A known method of processing ferrous rare-metal ores [V.I. Kuzmin, V.G. Lomaev, G.L. Pashkov et al. Ore processing of deposits of weathering crust of carbonatites - the future of the rare-metal industry of Russia // Non-ferrous metals. 2006. No. 12. P.62-68 (in the journal)] by magnetizing firing with the conversion of Fe ₂ O ₃ to Fe ₃ O ₄ and reduction of manganese dioxide (MnO ₂ ) to oxide (MnO), hydrothermal decomposition of monazite by 45% sodium hydroxide solution followed by leaching of rare-earth metals nitric acid. 3% niobium and magnetite concentrates are isolated from magnetite pitch by magnetic separation.
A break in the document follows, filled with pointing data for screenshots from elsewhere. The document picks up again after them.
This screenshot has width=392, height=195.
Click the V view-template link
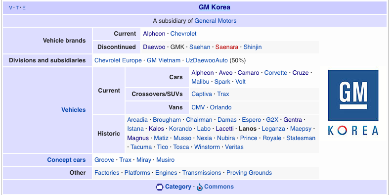[10, 8]
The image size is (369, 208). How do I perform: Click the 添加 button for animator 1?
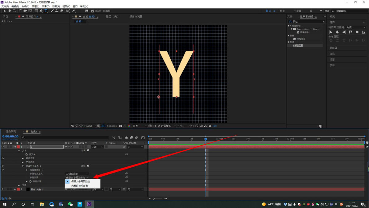coord(88,166)
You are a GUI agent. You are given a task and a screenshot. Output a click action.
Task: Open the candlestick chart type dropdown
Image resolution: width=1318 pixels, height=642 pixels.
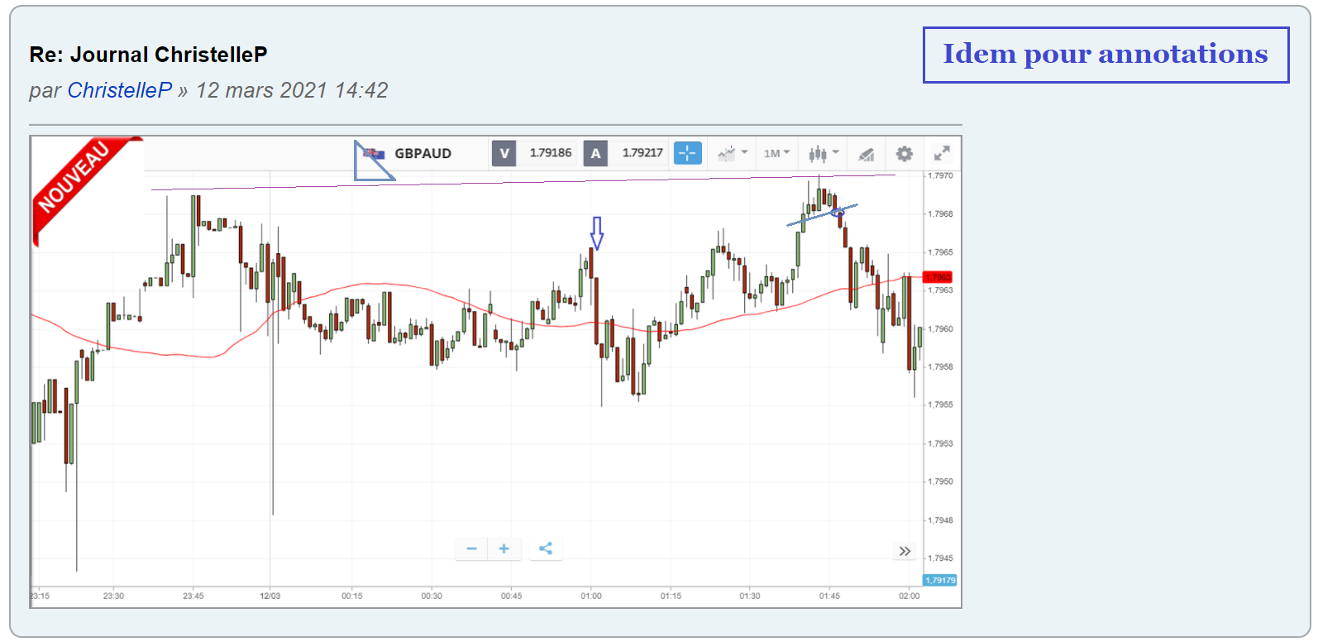coord(823,153)
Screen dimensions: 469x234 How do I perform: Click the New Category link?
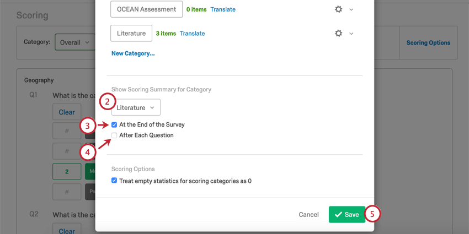pyautogui.click(x=133, y=53)
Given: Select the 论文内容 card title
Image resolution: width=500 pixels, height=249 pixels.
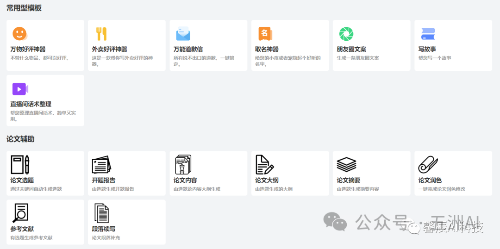Looking at the screenshot, I should 185,180.
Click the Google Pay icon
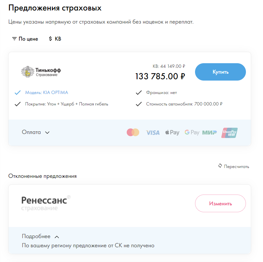 [x=192, y=132]
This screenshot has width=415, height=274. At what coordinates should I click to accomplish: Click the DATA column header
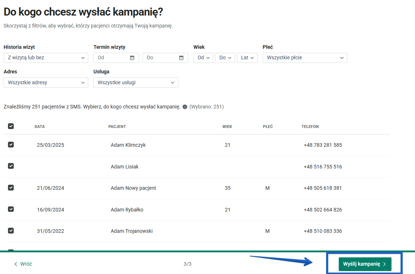tap(39, 127)
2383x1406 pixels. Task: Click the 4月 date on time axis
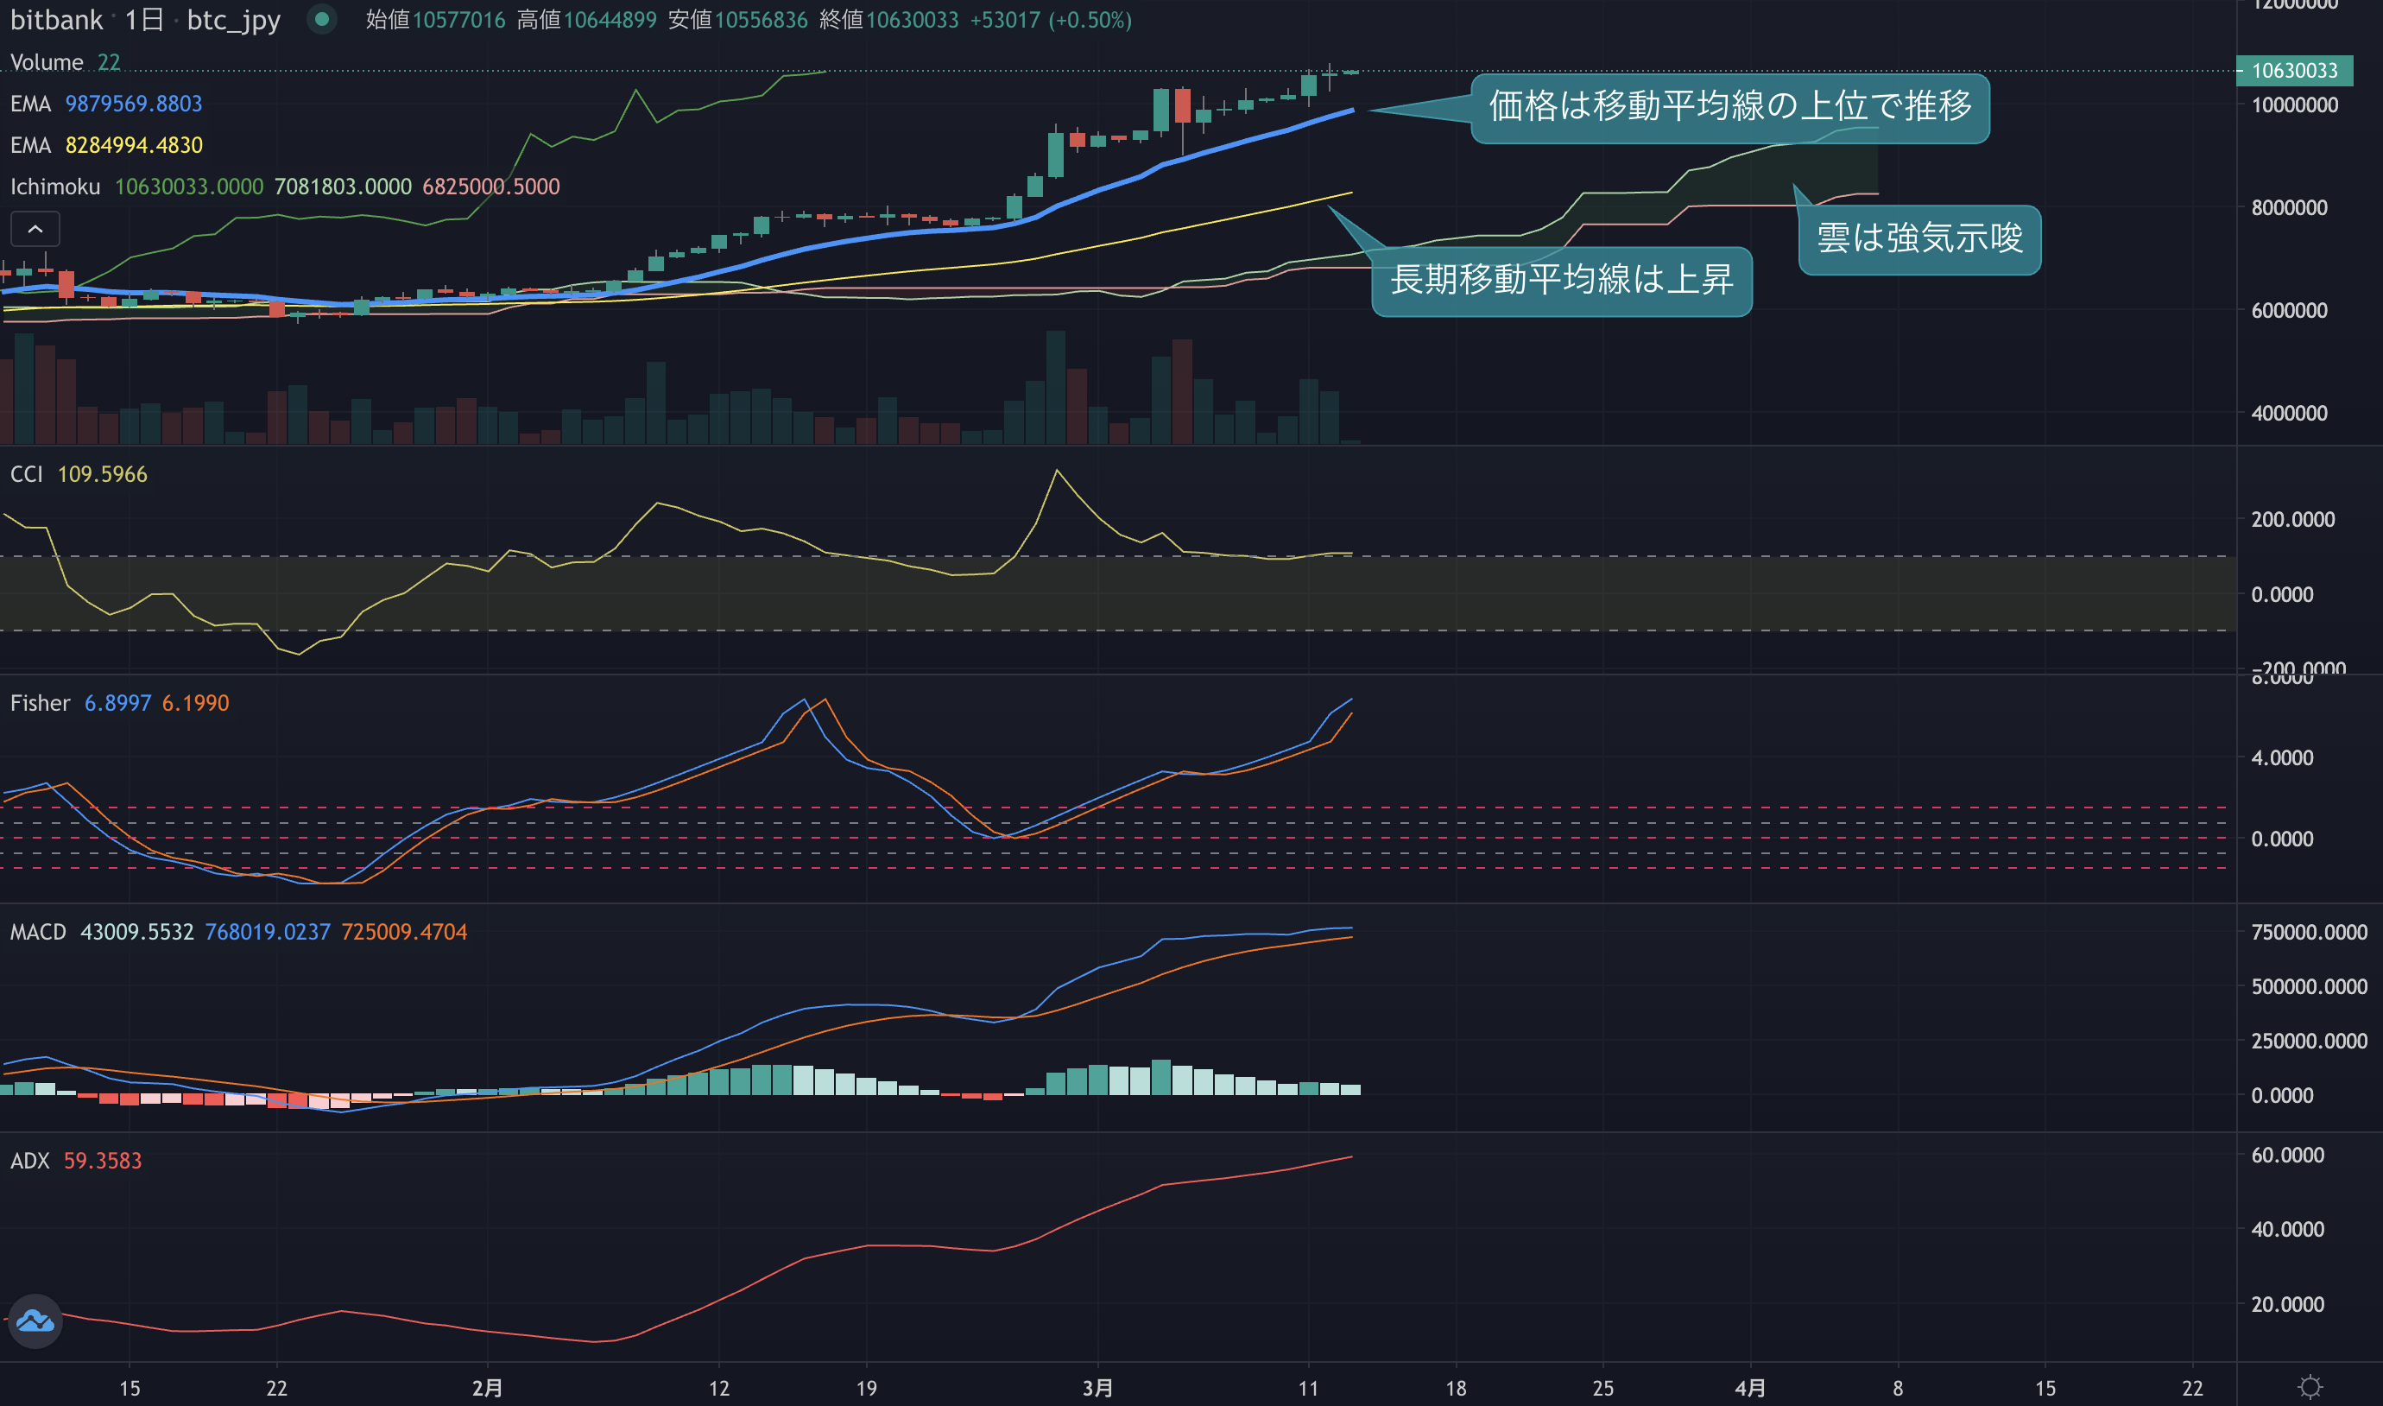tap(1750, 1388)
The disadvantage of this method is multi-stage, the complexity of the separation of ferrous pitch and alkaline solution, a large amount of wash water, a significant consumption of chemicals.
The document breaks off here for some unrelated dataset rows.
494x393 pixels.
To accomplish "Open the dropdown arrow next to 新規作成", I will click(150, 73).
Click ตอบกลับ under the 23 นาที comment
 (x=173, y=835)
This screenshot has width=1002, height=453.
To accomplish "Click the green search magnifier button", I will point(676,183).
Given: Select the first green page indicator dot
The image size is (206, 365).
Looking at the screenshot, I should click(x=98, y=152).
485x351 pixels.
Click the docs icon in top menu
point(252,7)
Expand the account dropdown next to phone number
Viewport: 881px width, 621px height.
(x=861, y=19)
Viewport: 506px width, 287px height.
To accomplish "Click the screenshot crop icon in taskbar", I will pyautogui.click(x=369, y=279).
A known method of obtaining a porous glass material, according to which the mixture is melted of the following composition (wt.%) .: SiO ₂ - 32.5; CaO 6.86; Al ₂ O ₃ - 10.75; MgO - 2.52; Fe ₂ O ₃ - 21.16; MnO 22.4; P ₂ O ₅ - 0.9; K ₂ O - 1.0; TiO ₂ 0.38; ZnO - 0.57; BaO 0.62; Cr ₂ O ₃ - 0.15; CoO - 0.06; NiO - 0.13, with a carbon content of up to 0.5 wt.% In excess of 100% in a weakly reducing medium at a ratio of SiO ₂ / CaO = 4.74 and a temperature of 1300 ° C. The melt is separated and the highly phosphorous part of the iron-based melt is removed. In the remaining melt, the carbon content was adjusted to 12 wt.% In excess of 100% coal to create a highly reducing medium and the ratio of SiO ₂ / CaO to 0.6 limestone. Raise the temperature to 1600 ° C, melt until the formation of silicon carbide and separation of the melt into metal and silicate parts. Low phosphorous ferromanganese is removed and the silicate part of the melt is cooled by thermal shock to obtain glass material (patent RU No. 2365546 C2, IPC C03C 11/00, published on 08.27.2009. Bull. No. 24).
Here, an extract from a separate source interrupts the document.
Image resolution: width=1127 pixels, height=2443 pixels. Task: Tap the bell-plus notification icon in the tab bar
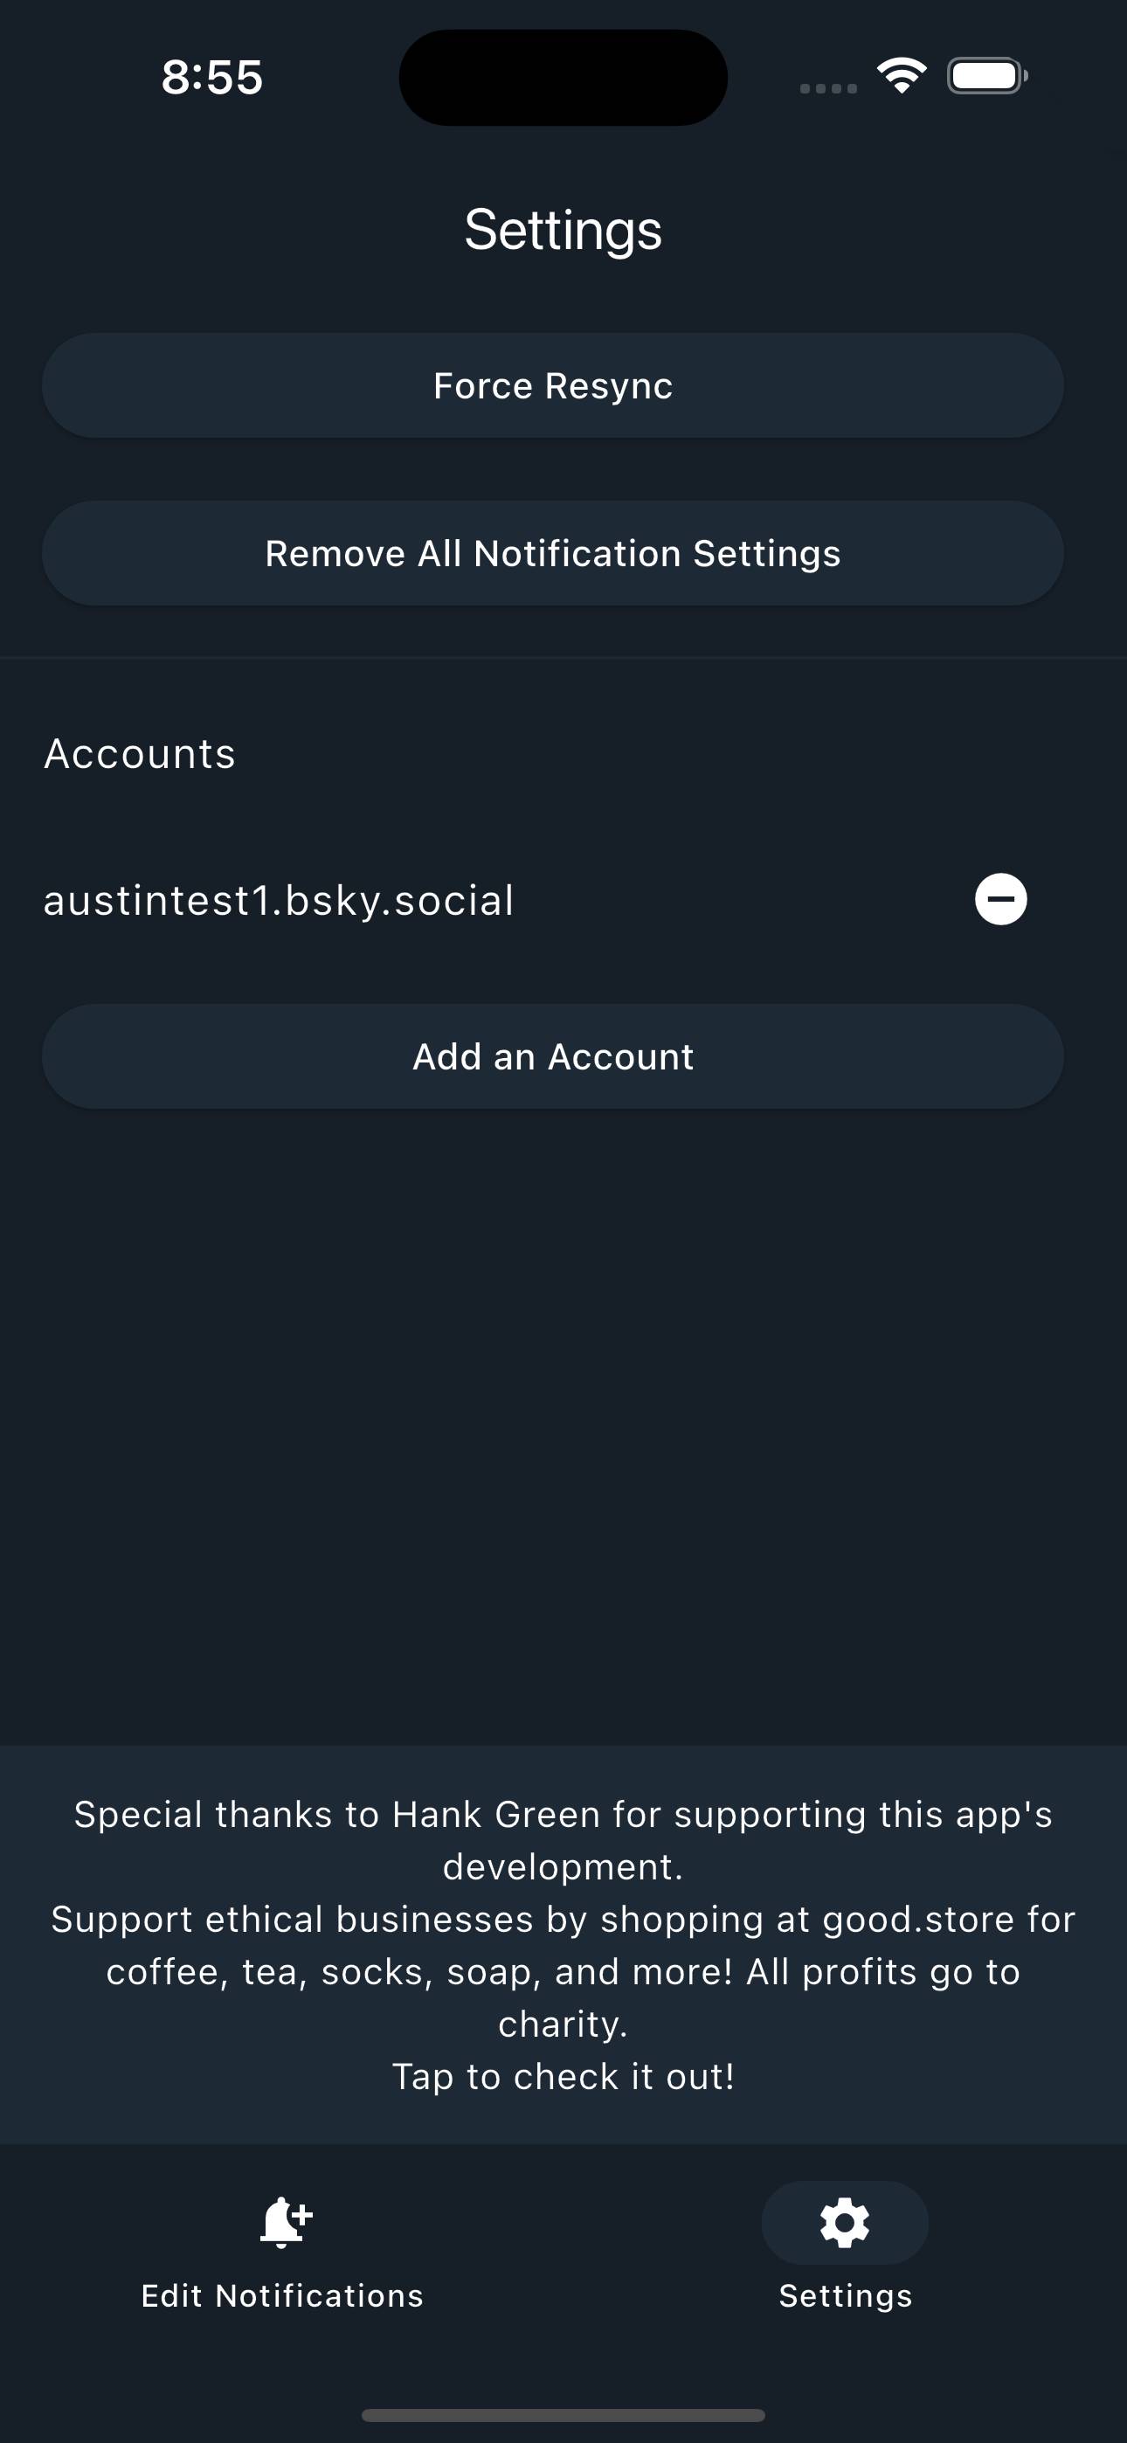click(283, 2221)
According to the technical nature and the achieved positive effect, this method is the closest to the claimed method and is selected as a prototype.

The disadvantage of the prototype is that there is an incomplete redistribution of phosphorus in the original high phosphorus metal.

The objective of the invention is to increase the efficiency of the method of complex processing of iron-manganese rare-metal ores in order to expand the possibilities of using them for additional extraction of rare-earth oxides (REO) and cast iron alloyed with manganese, niobium and titanium.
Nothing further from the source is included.